| Set exercise |
Rewrite the rows below, from the first one through the line that contains "kernel-modules-core-7.1.0-0.rc5.35.fc45.ppc64le.rpm (639, 1418)", putting "workstation" in place of each "desktop" and leaving everything else unchanged. Omit the pictures.

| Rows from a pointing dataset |
--- start ---

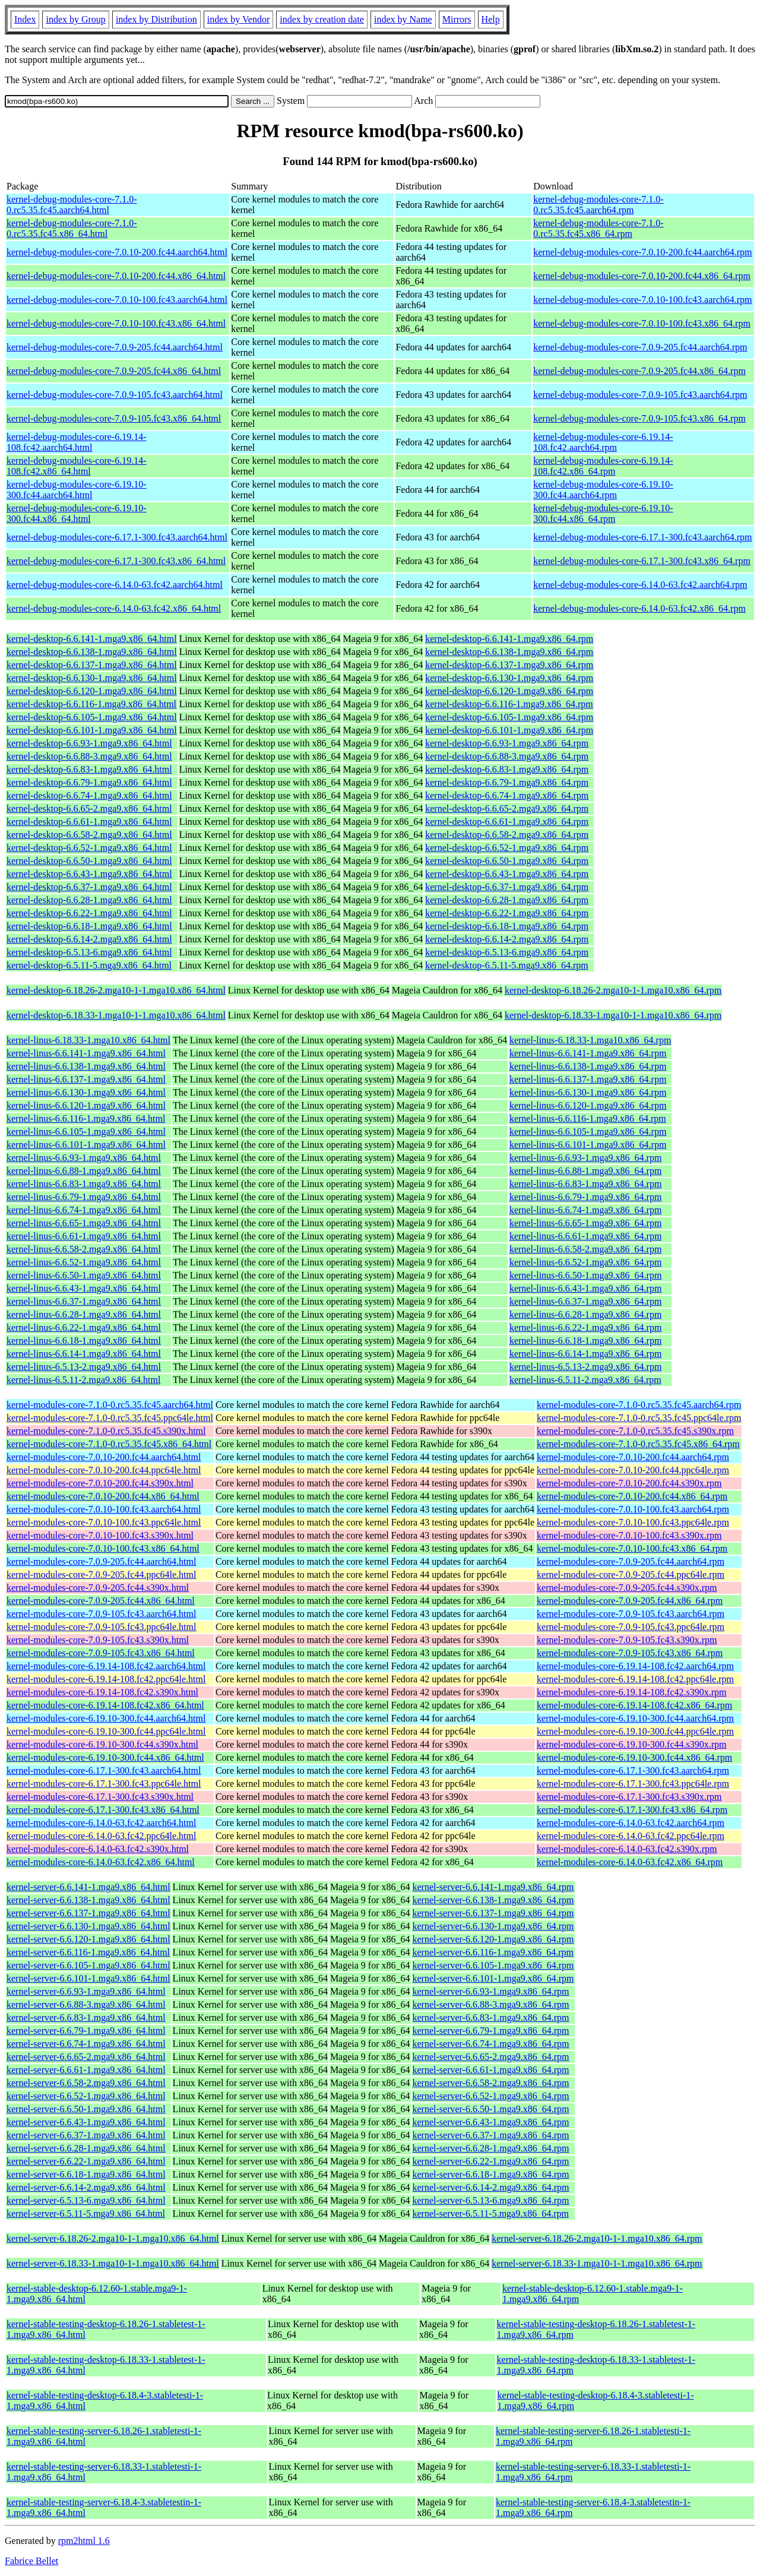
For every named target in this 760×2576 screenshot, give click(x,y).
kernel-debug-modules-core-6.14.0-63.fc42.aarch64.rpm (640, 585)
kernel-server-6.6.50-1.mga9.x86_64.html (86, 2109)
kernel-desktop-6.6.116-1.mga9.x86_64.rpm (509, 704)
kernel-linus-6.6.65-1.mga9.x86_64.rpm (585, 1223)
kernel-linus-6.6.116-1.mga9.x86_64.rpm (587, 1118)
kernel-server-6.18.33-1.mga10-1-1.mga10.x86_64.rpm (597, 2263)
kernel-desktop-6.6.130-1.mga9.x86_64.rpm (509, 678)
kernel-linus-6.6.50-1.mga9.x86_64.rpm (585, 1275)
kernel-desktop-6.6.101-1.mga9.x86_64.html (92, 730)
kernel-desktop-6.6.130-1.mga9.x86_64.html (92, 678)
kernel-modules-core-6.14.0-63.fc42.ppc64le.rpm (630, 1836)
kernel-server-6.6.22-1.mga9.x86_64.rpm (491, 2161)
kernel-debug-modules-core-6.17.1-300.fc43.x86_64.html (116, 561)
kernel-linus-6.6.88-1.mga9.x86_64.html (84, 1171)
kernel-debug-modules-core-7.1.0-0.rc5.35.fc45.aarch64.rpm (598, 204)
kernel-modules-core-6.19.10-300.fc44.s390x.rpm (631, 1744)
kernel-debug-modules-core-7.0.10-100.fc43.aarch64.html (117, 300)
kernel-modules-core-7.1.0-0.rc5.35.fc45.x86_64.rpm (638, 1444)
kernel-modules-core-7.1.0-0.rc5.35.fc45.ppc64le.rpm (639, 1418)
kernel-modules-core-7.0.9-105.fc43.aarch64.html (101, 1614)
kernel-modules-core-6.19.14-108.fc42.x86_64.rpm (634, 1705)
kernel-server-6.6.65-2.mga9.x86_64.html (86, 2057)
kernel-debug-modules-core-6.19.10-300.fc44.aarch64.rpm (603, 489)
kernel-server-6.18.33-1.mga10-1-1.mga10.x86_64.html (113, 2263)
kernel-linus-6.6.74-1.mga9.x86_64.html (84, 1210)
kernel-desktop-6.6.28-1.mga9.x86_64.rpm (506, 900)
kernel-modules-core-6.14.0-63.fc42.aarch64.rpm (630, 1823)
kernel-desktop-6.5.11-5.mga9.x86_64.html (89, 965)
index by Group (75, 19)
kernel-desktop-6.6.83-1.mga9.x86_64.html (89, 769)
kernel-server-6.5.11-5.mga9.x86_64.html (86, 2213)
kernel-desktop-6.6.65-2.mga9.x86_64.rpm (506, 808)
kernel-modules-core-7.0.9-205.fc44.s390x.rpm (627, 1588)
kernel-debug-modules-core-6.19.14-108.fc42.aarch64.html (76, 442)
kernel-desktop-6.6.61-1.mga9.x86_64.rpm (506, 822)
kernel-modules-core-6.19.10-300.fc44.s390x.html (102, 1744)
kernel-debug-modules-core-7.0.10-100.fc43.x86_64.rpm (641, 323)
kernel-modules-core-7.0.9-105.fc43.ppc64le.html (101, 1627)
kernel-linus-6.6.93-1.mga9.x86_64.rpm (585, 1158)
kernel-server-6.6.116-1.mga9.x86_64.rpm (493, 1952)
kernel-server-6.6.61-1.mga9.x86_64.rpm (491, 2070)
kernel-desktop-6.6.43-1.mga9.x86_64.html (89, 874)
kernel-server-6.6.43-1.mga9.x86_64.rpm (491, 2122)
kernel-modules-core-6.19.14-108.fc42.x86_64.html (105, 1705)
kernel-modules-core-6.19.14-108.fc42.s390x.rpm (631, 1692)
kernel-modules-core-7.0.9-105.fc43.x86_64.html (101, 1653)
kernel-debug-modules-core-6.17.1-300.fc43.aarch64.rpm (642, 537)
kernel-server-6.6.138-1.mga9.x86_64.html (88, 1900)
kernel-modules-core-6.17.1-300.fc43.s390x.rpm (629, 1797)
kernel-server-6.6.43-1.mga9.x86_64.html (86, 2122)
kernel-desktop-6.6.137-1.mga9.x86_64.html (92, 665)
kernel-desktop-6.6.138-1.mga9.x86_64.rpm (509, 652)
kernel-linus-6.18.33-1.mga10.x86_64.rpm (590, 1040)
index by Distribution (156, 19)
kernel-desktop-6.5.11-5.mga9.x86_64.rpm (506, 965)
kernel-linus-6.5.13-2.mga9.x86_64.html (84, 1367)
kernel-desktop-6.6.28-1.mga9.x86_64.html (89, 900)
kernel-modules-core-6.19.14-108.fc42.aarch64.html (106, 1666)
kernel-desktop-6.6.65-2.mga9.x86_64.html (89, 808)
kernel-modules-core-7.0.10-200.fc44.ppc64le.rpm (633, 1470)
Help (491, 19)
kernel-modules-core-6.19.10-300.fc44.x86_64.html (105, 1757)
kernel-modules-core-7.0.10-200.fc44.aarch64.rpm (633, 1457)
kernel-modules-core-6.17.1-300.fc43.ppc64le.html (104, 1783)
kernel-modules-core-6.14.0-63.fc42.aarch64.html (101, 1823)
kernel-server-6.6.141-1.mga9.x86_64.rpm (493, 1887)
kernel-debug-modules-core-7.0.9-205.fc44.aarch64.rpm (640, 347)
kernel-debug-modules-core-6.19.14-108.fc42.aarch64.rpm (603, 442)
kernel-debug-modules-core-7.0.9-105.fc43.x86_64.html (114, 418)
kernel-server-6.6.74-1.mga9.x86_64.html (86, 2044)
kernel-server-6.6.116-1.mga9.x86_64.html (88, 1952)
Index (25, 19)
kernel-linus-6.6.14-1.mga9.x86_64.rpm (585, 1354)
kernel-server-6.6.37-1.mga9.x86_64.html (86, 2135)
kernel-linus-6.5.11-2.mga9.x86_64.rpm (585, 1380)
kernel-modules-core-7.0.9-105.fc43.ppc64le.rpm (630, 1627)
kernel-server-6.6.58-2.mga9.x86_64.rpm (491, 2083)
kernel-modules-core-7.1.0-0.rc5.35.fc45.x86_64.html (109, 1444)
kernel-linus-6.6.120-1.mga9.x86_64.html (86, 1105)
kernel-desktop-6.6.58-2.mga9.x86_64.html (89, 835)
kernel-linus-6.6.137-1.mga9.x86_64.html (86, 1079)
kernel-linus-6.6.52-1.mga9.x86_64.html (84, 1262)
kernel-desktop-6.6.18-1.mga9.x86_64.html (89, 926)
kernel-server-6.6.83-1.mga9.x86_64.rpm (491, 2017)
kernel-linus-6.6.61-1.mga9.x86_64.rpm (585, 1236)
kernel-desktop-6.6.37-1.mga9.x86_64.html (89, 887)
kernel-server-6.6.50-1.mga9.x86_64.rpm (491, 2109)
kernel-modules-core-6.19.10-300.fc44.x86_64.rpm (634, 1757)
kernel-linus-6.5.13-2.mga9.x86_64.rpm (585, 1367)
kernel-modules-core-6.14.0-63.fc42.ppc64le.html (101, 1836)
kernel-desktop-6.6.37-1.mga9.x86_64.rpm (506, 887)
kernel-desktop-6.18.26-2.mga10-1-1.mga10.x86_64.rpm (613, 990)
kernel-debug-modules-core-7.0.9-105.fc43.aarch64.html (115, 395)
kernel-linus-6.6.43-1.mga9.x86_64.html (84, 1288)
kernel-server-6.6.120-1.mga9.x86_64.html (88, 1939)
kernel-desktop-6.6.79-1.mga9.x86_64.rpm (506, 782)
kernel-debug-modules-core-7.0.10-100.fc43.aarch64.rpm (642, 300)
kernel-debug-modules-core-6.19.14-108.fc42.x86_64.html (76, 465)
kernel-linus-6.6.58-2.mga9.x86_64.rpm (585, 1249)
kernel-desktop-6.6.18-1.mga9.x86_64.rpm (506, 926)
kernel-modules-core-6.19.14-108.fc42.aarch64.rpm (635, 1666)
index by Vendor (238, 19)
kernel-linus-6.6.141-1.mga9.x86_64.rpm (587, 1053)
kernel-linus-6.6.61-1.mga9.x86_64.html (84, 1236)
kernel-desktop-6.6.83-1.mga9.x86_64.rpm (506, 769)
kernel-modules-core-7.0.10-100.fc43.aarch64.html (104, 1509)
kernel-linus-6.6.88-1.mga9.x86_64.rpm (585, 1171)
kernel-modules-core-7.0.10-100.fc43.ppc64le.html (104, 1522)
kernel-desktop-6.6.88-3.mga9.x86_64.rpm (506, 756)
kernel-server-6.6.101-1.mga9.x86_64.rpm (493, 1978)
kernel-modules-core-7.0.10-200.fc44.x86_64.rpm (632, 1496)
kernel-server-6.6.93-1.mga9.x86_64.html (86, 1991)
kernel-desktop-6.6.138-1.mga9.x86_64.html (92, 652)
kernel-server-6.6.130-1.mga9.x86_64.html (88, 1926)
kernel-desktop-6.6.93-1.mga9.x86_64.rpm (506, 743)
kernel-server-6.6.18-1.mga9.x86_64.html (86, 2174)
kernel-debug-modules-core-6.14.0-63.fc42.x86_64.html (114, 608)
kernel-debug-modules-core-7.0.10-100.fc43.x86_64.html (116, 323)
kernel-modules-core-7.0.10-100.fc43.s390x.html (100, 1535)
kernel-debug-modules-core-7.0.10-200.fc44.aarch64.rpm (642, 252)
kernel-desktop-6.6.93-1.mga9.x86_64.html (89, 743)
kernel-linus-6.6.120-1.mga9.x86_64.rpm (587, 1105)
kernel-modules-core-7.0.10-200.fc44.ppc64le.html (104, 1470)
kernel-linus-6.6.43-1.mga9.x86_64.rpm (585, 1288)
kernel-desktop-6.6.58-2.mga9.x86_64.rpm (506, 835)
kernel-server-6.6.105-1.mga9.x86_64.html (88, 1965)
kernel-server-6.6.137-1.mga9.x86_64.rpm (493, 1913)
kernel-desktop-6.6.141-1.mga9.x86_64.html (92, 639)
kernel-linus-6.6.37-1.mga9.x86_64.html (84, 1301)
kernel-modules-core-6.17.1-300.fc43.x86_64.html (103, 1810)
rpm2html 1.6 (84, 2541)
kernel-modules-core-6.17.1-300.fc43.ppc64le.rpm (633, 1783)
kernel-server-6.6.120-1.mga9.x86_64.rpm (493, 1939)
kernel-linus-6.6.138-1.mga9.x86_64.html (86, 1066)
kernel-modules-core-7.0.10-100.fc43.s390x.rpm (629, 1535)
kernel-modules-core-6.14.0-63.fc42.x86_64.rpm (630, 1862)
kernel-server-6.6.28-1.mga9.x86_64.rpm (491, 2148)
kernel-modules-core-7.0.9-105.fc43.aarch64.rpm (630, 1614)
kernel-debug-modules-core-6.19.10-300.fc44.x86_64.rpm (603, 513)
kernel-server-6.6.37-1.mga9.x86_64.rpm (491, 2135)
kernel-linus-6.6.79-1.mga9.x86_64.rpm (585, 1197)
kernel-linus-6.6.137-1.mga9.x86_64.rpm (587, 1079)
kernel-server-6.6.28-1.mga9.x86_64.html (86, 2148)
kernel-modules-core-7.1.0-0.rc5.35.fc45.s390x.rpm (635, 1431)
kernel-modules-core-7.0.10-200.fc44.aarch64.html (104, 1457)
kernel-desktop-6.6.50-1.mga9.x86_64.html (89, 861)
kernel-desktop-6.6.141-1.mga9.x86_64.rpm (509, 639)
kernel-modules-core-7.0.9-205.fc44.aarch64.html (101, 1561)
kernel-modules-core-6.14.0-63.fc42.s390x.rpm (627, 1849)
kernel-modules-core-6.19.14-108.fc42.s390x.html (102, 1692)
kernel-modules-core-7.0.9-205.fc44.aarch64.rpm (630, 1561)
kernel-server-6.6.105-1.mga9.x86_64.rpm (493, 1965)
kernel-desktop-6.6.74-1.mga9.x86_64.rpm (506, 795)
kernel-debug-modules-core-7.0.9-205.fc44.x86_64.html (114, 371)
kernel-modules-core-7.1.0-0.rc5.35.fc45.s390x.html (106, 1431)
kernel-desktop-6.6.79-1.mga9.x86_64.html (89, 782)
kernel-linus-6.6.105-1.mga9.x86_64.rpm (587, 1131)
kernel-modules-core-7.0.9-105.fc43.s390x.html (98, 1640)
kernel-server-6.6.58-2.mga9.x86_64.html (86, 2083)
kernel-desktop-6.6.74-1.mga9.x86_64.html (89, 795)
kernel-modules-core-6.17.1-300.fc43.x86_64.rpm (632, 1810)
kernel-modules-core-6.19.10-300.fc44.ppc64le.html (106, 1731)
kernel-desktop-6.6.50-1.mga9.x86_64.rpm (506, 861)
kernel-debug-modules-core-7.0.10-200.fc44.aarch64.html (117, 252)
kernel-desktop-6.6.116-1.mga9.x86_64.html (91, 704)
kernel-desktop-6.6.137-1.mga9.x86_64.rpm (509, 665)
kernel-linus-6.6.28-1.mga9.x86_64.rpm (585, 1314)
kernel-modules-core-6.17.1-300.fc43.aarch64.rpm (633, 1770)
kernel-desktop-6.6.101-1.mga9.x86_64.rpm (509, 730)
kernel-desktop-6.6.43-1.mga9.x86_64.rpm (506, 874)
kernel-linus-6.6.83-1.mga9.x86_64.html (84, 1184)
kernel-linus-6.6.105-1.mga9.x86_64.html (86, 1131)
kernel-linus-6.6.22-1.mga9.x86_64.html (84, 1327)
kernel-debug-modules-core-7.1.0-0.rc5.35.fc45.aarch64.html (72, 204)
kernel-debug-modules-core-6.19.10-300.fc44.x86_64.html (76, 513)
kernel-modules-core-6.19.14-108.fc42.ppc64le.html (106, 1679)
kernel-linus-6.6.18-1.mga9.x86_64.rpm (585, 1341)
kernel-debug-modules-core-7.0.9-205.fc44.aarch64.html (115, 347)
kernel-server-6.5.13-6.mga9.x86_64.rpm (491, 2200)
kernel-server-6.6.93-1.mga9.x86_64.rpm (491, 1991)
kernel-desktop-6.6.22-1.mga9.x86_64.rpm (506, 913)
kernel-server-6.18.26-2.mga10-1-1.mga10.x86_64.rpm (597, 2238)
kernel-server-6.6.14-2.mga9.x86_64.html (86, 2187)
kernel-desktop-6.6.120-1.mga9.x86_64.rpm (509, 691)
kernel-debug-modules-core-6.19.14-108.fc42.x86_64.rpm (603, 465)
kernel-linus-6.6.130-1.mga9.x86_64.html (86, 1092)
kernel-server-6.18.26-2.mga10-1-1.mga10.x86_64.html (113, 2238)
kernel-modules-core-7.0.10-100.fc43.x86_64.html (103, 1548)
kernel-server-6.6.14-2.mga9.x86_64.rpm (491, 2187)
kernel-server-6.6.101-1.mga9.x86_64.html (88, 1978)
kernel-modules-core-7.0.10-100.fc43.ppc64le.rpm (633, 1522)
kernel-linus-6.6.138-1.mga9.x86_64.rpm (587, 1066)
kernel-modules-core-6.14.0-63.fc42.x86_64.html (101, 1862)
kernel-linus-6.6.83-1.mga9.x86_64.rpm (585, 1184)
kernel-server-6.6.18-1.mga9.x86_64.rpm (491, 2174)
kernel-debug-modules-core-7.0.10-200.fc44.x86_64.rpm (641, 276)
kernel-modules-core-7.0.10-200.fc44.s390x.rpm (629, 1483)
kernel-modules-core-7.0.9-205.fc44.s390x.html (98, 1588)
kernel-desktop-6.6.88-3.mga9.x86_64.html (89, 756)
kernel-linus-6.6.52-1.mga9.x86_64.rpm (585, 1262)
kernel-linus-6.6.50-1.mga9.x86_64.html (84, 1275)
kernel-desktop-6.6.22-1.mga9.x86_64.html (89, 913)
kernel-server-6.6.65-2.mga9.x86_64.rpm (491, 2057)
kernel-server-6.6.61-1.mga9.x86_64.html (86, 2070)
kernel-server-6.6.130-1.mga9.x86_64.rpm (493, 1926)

--- end ---

| Response |
For every named target in this 760×2576 screenshot, give click(x,y).
kernel-debug-modules-core-6.14.0-63.fc42.aarch64.rpm (640, 585)
kernel-server-6.6.50-1.mga9.x86_64.html (86, 2109)
kernel-workstation-6.6.116-1.mga9.x86_64.rpm (509, 704)
kernel-linus-6.6.65-1.mga9.x86_64.rpm (585, 1223)
kernel-linus-6.6.116-1.mga9.x86_64.rpm (587, 1118)
kernel-server-6.18.33-1.mga10-1-1.mga10.x86_64.rpm (597, 2263)
kernel-workstation-6.6.130-1.mga9.x86_64.rpm (509, 678)
kernel-linus-6.6.50-1.mga9.x86_64.rpm (585, 1275)
kernel-workstation-6.6.101-1.mga9.x86_64.html (92, 730)
kernel-workstation-6.6.130-1.mga9.x86_64.html (92, 678)
kernel-modules-core-6.14.0-63.fc42.ppc64le.rpm (630, 1836)
kernel-server-6.6.22-1.mga9.x86_64.rpm (491, 2161)
kernel-debug-modules-core-6.17.1-300.fc43.x86_64.html (116, 561)
kernel-linus-6.6.88-1.mga9.x86_64.html (84, 1171)
kernel-debug-modules-core-7.1.0-0.rc5.35.fc45.aarch64.rpm (598, 204)
kernel-modules-core-6.19.10-300.fc44.s390x.rpm (631, 1744)
kernel-debug-modules-core-7.0.10-100.fc43.aarch64.html (117, 300)
kernel-modules-core-7.1.0-0.rc5.35.fc45.x86_64.rpm (638, 1444)
kernel-modules-core-7.1.0-0.rc5.35.fc45.ppc64le.rpm (639, 1418)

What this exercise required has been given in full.